Detect agent failures and trigger automatic task redistribution or re-election. Use this skill when: 1. You need to detect when swarm members become unreachable 2. You want to trigger failover actions on agent failure 3. You need health monitoring for load balancing or leader election Do NOT use this skill when: - Agents can safely fail without recovery (fire-and-forget tasks) - Network partitions are rare and acceptable (use simpler ping checks)
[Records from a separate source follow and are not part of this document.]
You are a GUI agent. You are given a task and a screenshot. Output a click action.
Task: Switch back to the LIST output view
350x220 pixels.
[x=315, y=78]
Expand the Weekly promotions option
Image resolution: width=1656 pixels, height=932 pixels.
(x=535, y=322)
Monitor agent health via periodic heartbeats and detect failures using timeout-based detection.
pilotctl --json publish "registry-hostname" "heartbeat:$SWARM_NAME" \
--data "{\"agent\":\"$AGENT_ID\",\"timestamp\":\"$(date -u +%s)\",\"status\":\"alive\"}"
TIMEOUT=30
CURRENT_TIME=$(date -u +%s)
FAILED_AGENTS=$(pilotctl --json inbox \
| jq --arg now "$CURRENT_TIME" --arg timeout "$TIMEOUT" \
'[.messages[] | select(.topic == "heartbeat:'$SWARM_NAME'") | {agent: .payload.agent, last_seen: .payload.timestamp}]
| group_by(.agent)
| map(select(($now | tonumber) - (map(.last_seen) | max) > ($timeout | tonumber)))
| .[].agent')
for agent in $FAILED_AGENTS; do
AGENT_ADDR=$(pilotctl --json peers | jq -r '.[] | select(.node_id == "'$agent'") | .address')
PING_RESULT=$(pilotctl --json ping "$AGENT_ADDR" --count 3 --timeout 2s)
LOSS=$(echo "$PING_RESULT" | jq -r '.packet_loss_pct')
if [ "$LOSS" = "100" ]; then
echo "Agent $agent CONFIRMED DOWN"
fi
done
Health monitor for worker pool with automatic task redistribution:
#!/bin/bash
SWARM_NAME="worker-pool"
HEARTBEAT_INTERVAL=5
FAILURE_TIMEOUT=15
REGISTRY_HOST="registry.example.com"
# Background: Send own heartbeats
(
while true; do
pilotctl --json publish "$REGISTRY_HOST" "heartbeat:$SWARM_NAME" \
--data "{\"agent\":\"$AGENT_ID\",\"timestamp\":\"$(date -u +%s)\"}"
sleep $HEARTBEAT_INTERVAL
done
) &
# Monitor peer heartbeats
while true; do
CURRENT_TIME=$(date -u +%s)
# Detect timeouts and trigger recovery
# ...
sleep $HEARTBEAT_INTERVAL
done
Requires pilot-protocol skill, jq, and bc.